Виктор Некрасов: Твардовскому минуло бы сейчас 70 лет. Трудно говорить о человеке, которого любил, знал больше двух десятилетий, с которым даже дружил, хотя дружба с ним была совсем нелегка. Да, Твардовский не относился к людям, с которыми легко и просто. И хотя, очевидно, с такими людьми общаться всегда приятнее, сама необходимость этого общения не всегда обязательна. С Твардовским же общение, в каком бы настроении он бы ни был, а бывал он в разных, всегда было интересным. Нет, тут надо какое-то другое слово, быть может - значительным. Не подберу сейчас. Но так или иначе, всегда было общение с человеком умным, на редкость ранимым и всегда неудовлетворенным, самим собой в том числе, хотя цену себе он знал. Он никогда не старался казаться умнее, чем он есть, но почему-то всегда чувствовалось его превосходство, даже когда в споре оказывалось, что прав именно ты, а не он. Побежденным, как большинство людей, признавать себя не любил, но если приходилось, то это делал всегда так по-рыцарски, с таким открытым забралом, что хотелось тут же отдать ему свою шпагу. Да, в нем было рыцарство, в этом сыне смоленских лесов светлоглазом, косая сажень в плечах, умение отстаивать свою правоту, глядя прямо в глаза, не отрекаться от сказанного и не изменять в бою – это навсегда привлекло меня к нему.
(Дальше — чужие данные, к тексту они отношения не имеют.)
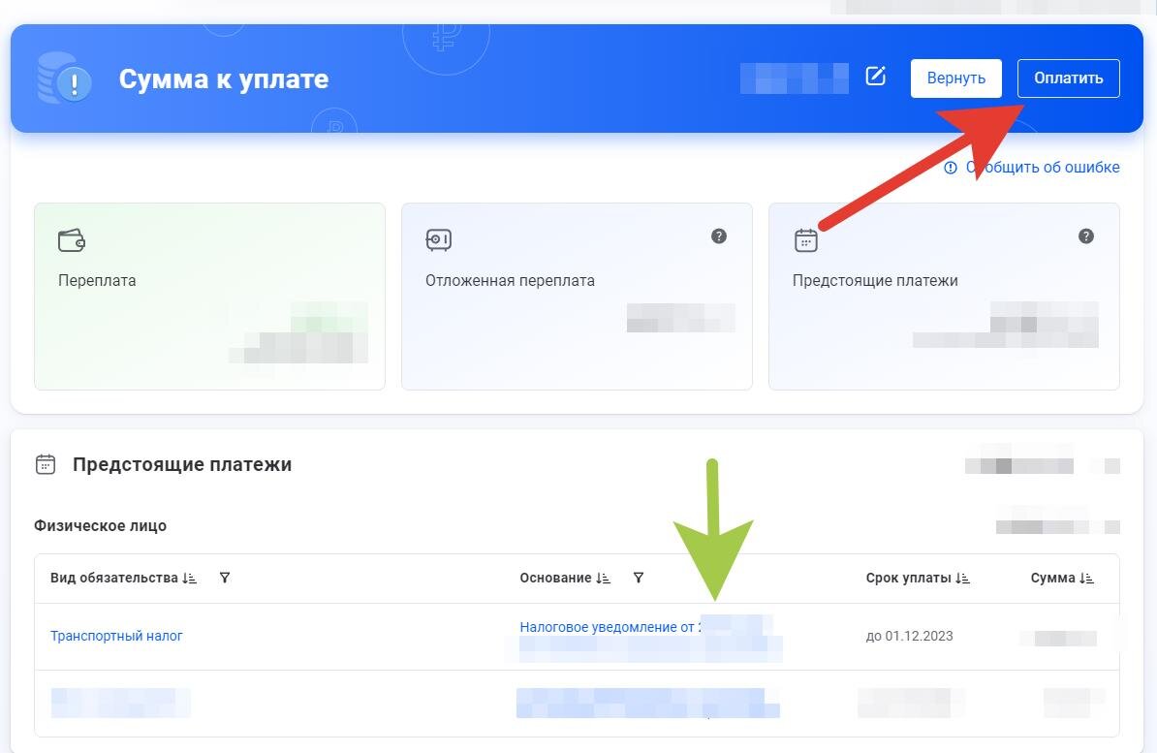Open the help tooltip on Предстоящие платежи card
This screenshot has width=1157, height=753.
click(1086, 235)
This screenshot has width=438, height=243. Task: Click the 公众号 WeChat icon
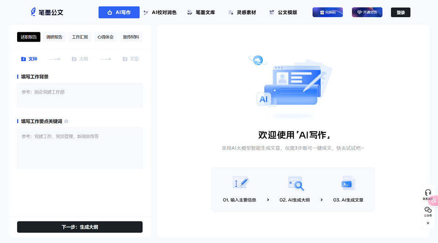pos(428,209)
Он был очень разным. Меньше всего располагал к себе за редакторским столом. Сидя в кресле перед этим столом, я всегда чувствовал некий невидимый ров между нами, ров с поднятыми мостами. Но когда эти мосты, случалось, опускались он весьма ловко, по-мальчишески по ним пробегал, никогда не теряя при этом, правда, некоторую присущую ему сановитость. Не думаю, что сам он очень любил этот стол, но всю необходимость своего пребывания за ним осознавал. С юморком, хотя и не без горечи, часто говорил: увы, за рубежом меня меньше знают как поэта, чем как редактора прогрессивного журнала. К призванию своему относился весьма серьезно, никогда об этом не говорил, но достаточно было на него посмотреть, когда он читал вслух свои стихи, чтобы сразу увидеть его неподдельную радость на верную реакцию его слушателей. А читать он любил и умел. Читал очень просто, без поэтических излишеств, не теряя внутреннего ритма, но главное, умел доносить мысль, чем многие поэты, увы, пренебрегают, считая, что это убивает поэтичность.
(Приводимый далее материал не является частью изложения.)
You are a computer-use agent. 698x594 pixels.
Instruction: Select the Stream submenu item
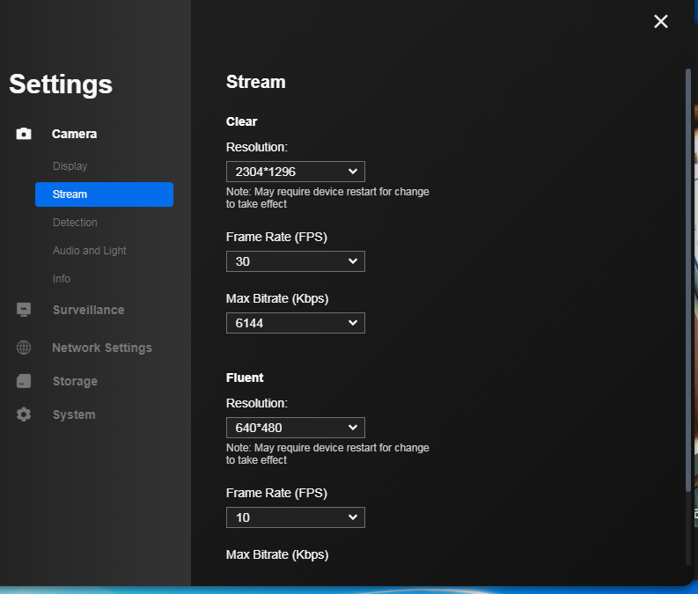coord(104,194)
Еще больше, чем читать, он любил и умел петь. Признаться, я обычно побаиваюсь застольного пения, мне всегда кажется, что оно заменяет собой отсутствие темы разговора. Но у Трифоновича оно собой не заменяло, он просто любил песню. Он любил красивое и понимал толк в этом. Красивую песню, стихи, какой-нибудь северный лубяной туесочек, красивых людей и умных. У нас был общий с ним друг критик, немолодой уже, широко образованный человек со своими, правда, странностями, над которыми Трифонович любил иногда подтрунивать. Но как-то, говоря именно он нем, он сказал: «Ты знаешь, почему я многое прощаю умным людям? Кроме подлости, конечно. Это потому что они многого не знают и скрывают этого. А дурак, ты заметил это, всегда все знает, всегда и все». Дураков не любил, физически не переносил и особенно за то, что всегда поучают – это первый признак дурака. «Остерегайся советов, - говорил он, - почти всегда дают их дураки, они очень это любят. И людей, которые ссылаются на здравый смысл, тоже остерегайся. Знай: дураки – это их главный довод, ведь они самые положительные, самые серьезные люди, очень серьезные, серьезнее всех. Да, да, запомни это на всю жизнь».
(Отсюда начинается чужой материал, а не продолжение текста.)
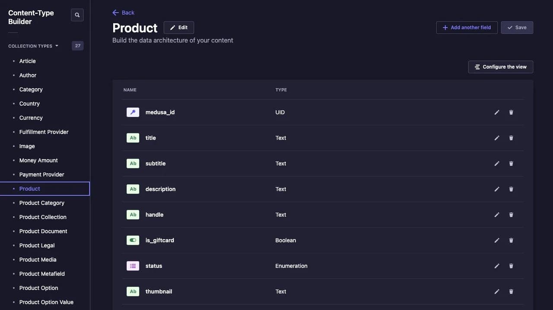This screenshot has width=553, height=310.
Task: Click the Save button
Action: click(517, 28)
Я не никогда бы не назвал Твардовского ласковым, многие слыхали от него суровые слова. Но это в глаза. За глаза он умел так хорошо говорить о людях, как немногие, и радоваться чужим успехам тоже умел искренне, неподдельно. Появление талантливой рукописи выбивало его из колеи. Об одной из них (речь идет об «Иване Денисовиче» Солженицына), помню, он без умолку говорил целый день, увлечено читая из нее отдельные места, сияя глазами. Такими рукописями он заблевал и отстаивал потом во всех инстанциях с присущим только ему умением и упорством. Злые языки говорили, что он не любил поэтов, особенно молодых, не растил их, мол. Абсурд. Он просто не любил плохие стихи ни молодые, ни старые. И прозу тоже. Он не любил посредственность и дорогу ей не давал. К содержанию и уровню редактируемого им журнала относился тоже требовательно, как к своим собственным стихам.
Многие считали, что Твардовский важен, что к нему трудно подступиться. Нет, важен он был только в ресторане. На официантов это действовало безотказно, что и требовалось. Тут был и взгляд, и походка, и неторопливое обстоятельное чтение меню, и разящее наповал: «Быстрота обслуживания будет учтена особо». Да, тут он был важен. Но вряд ли можно назвать важным человека, который умудрился кататься по полу в одних трусах, стараясь уложить на обе лопатки Ваню Фищенко, лихого разведчика моего полка. Нет, важным он не был, важность – доля людей глупых. Просто он не очень любил фамильярность, не с каждым был запанибрата и не считал нужным заключать в объятия всякого, кто бросался к нему через весь зал с криком: «Саша!». А таких было великое множество. «А помнишь, Саша, как мы с тобой вместе?». «Нет, не помню, и не уверен, что это было». Отсюда и важность.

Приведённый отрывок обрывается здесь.